(Text and element pointing records)
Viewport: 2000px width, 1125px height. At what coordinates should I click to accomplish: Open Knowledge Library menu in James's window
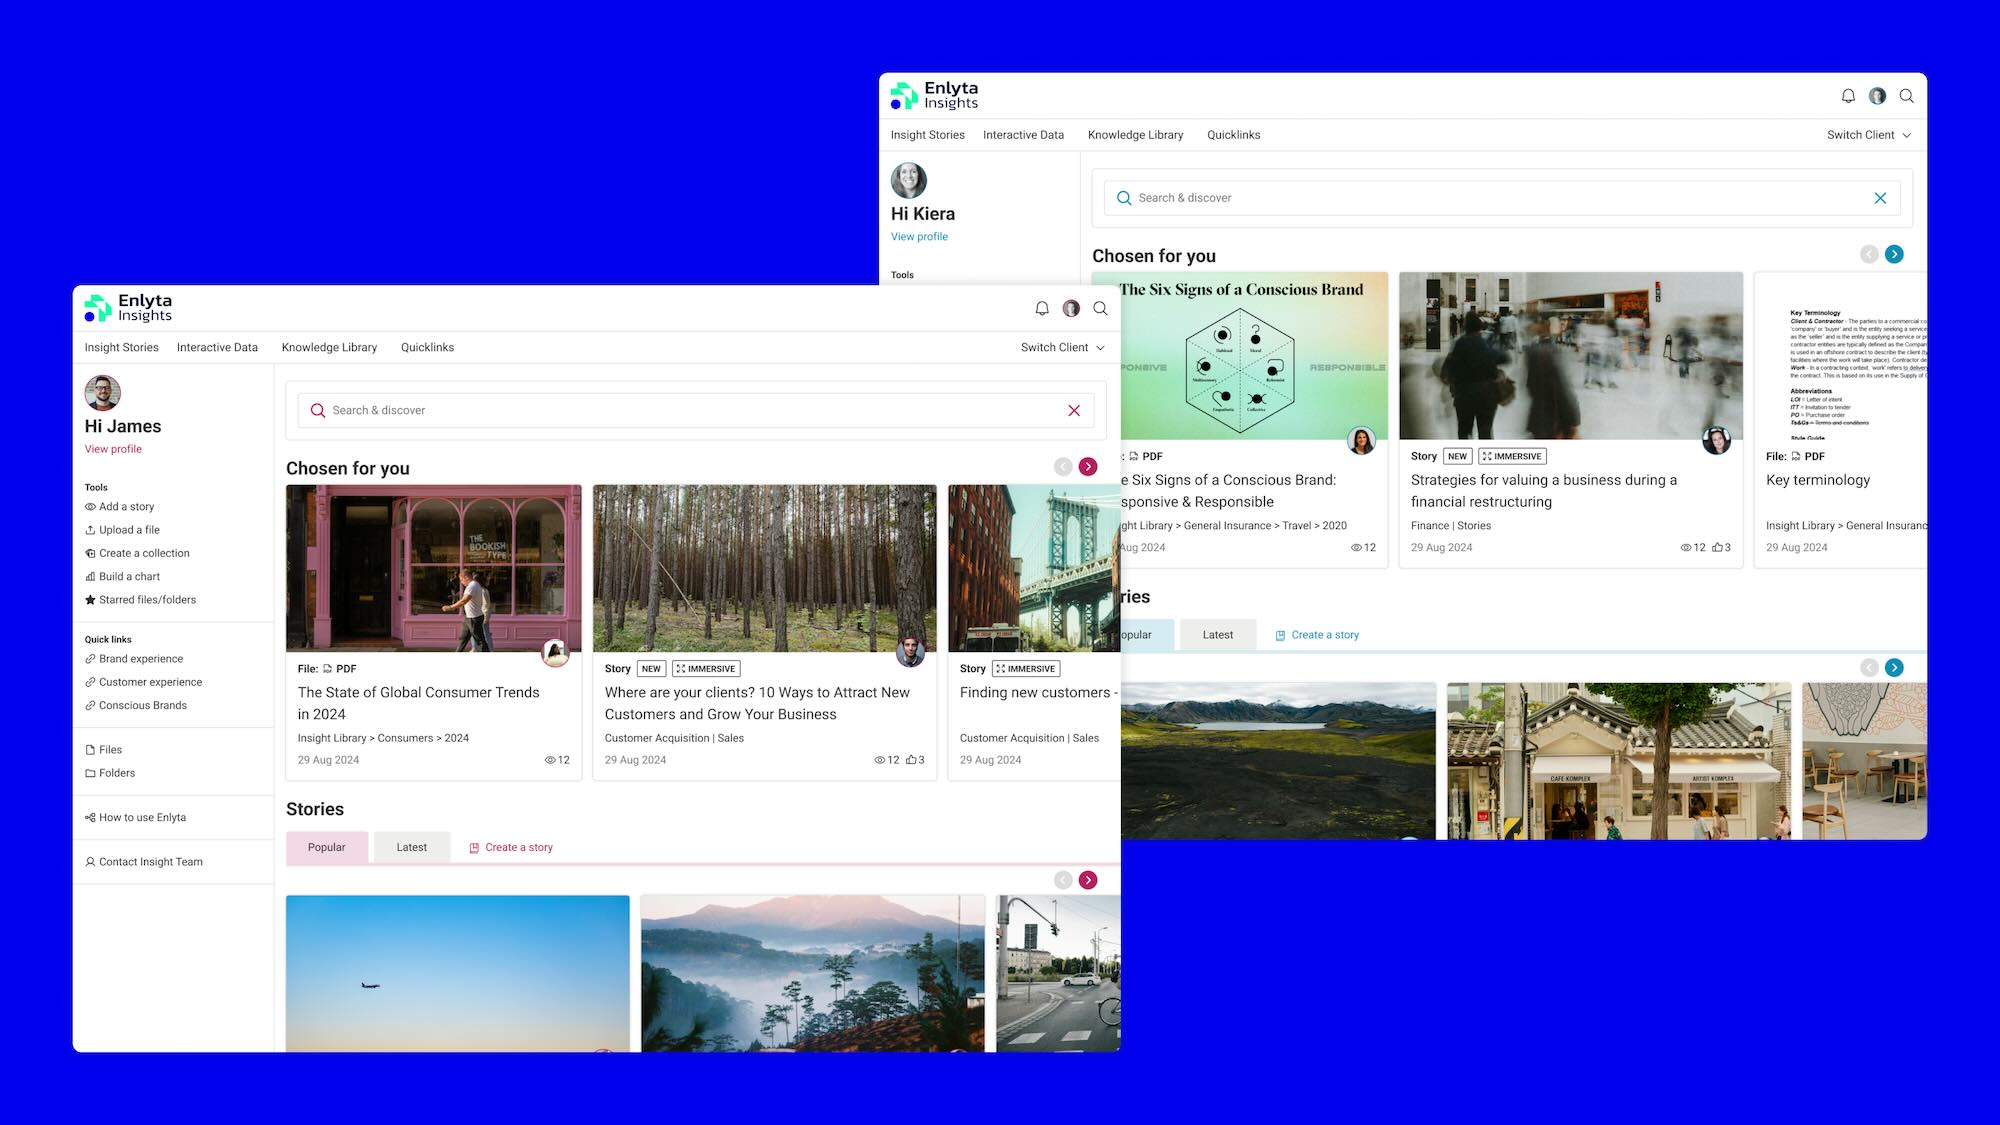[329, 348]
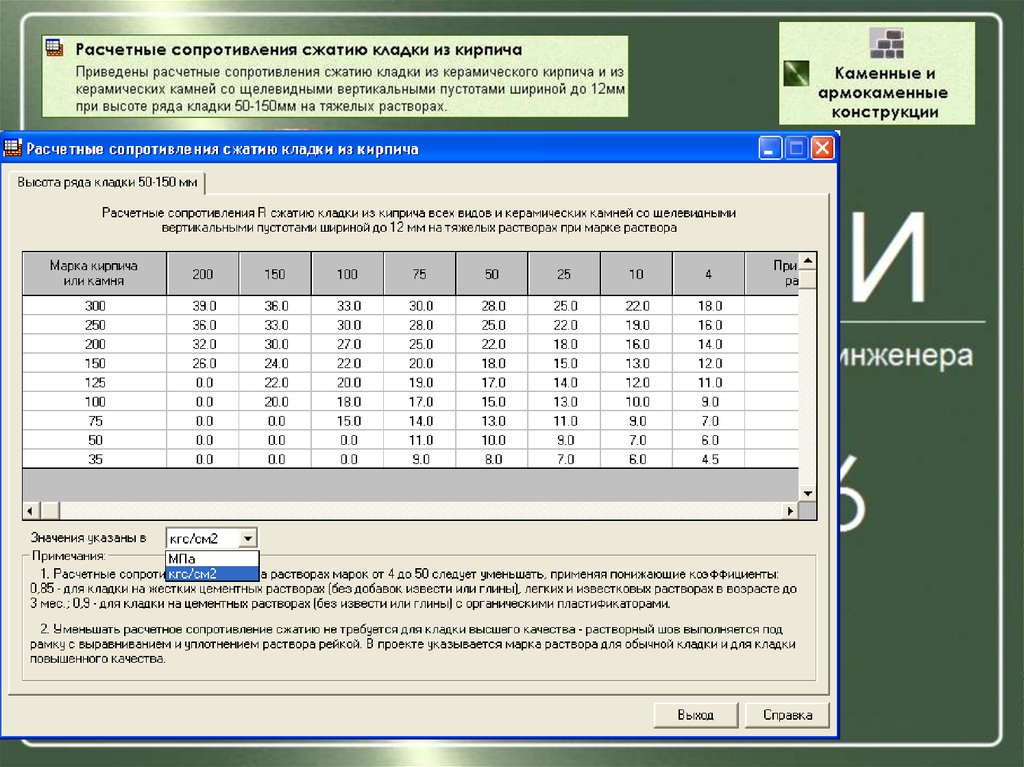Maximize the Расчетные сопротивления dialog window
Image resolution: width=1024 pixels, height=767 pixels.
pos(796,149)
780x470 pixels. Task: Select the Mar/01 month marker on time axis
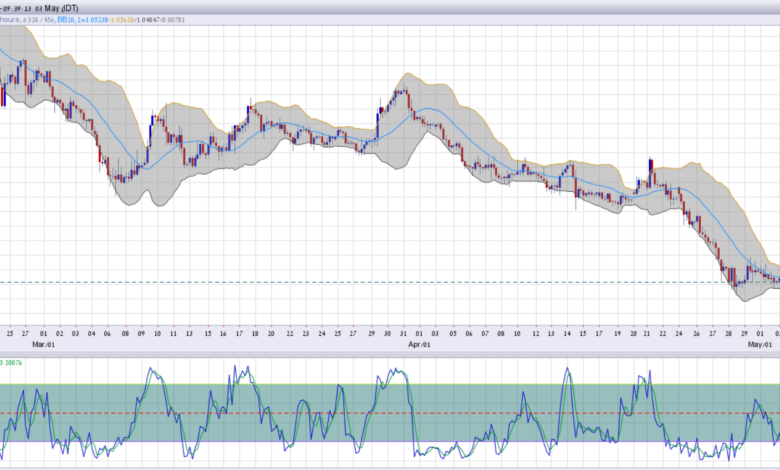tap(43, 344)
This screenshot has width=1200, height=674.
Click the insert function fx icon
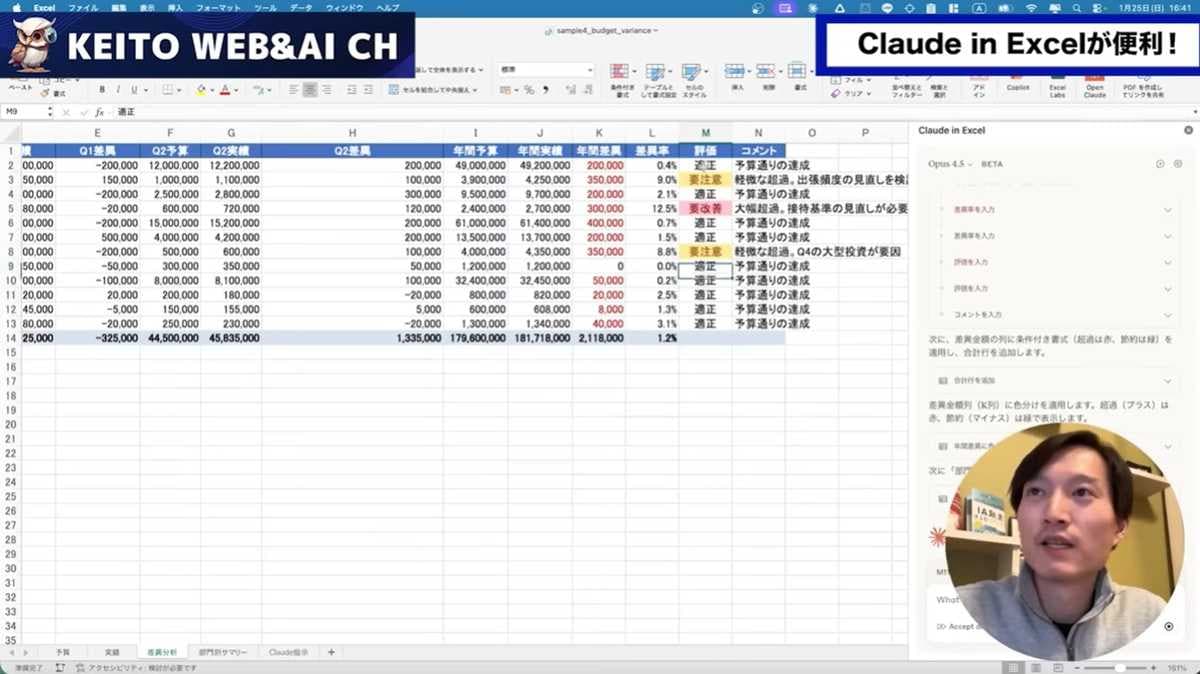click(99, 112)
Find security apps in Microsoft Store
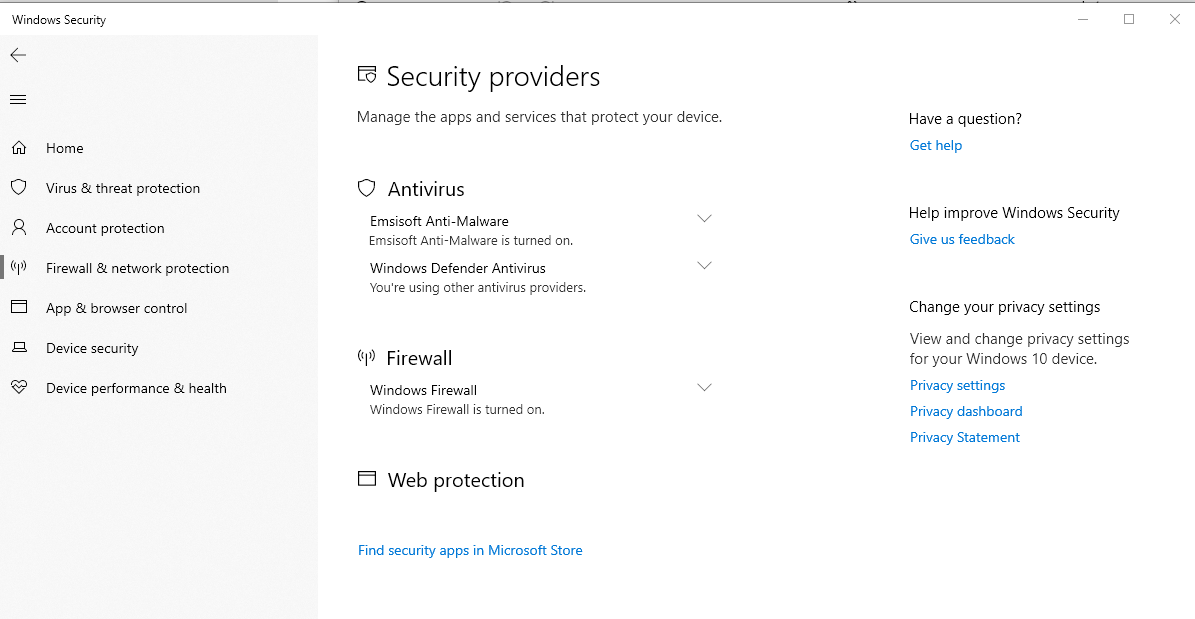Image resolution: width=1195 pixels, height=619 pixels. click(470, 550)

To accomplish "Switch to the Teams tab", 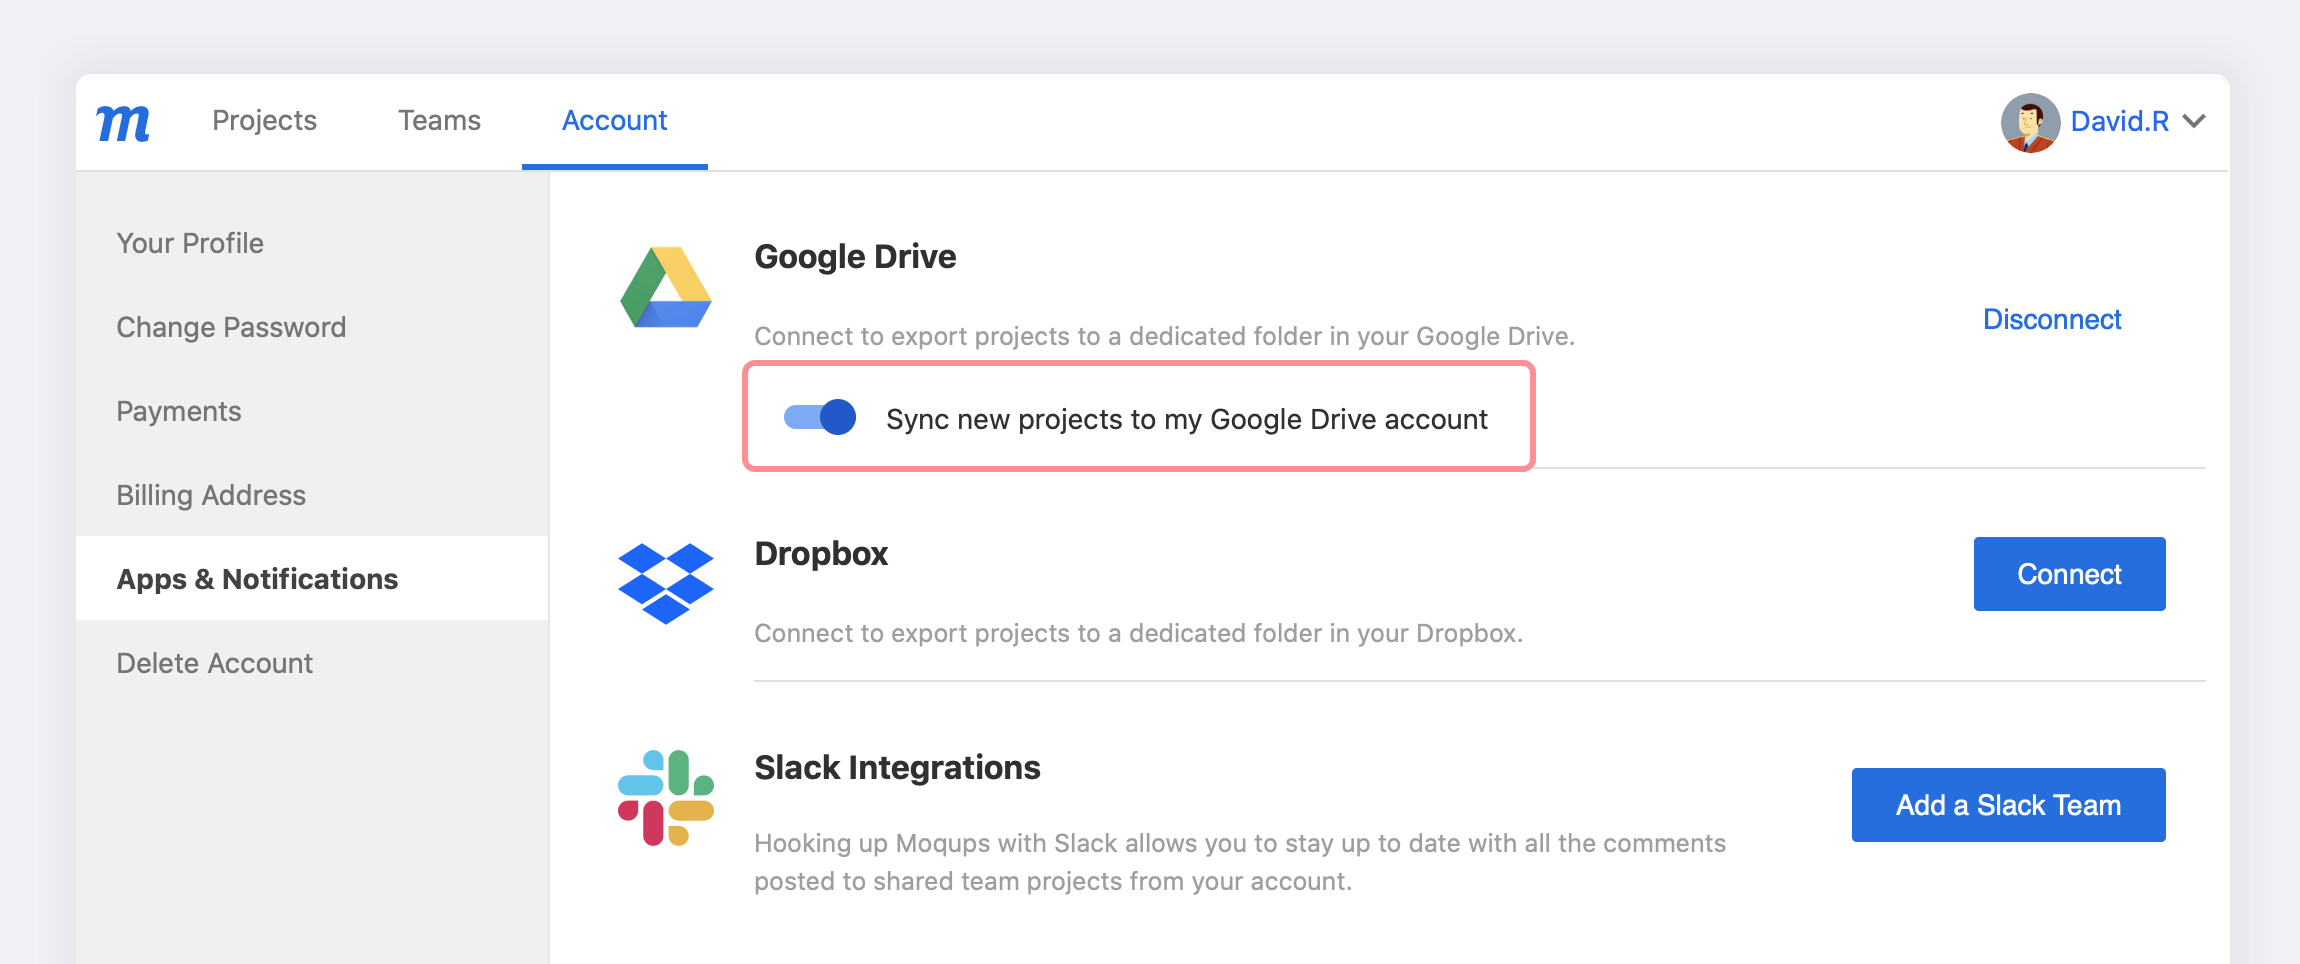I will (439, 120).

**Task to carry out**
Write out the listing from its first line through the line containing "click(99, 112)", reproducing each line verbatim and omitting the pictures.

**Output of the task**
Viewport: 2000px width, 1125px height. At what coordinates should I click to accomplish: Open Knowledge Library menu in James's window
[329, 348]
Maximize the Расчетные сопротивления dialog window
Image resolution: width=1024 pixels, height=767 pixels.
pos(796,149)
780x470 pixels. Task: Select the Mar/01 month marker on time axis
tap(43, 344)
This screenshot has width=1200, height=674.
Click the insert function fx icon
click(99, 112)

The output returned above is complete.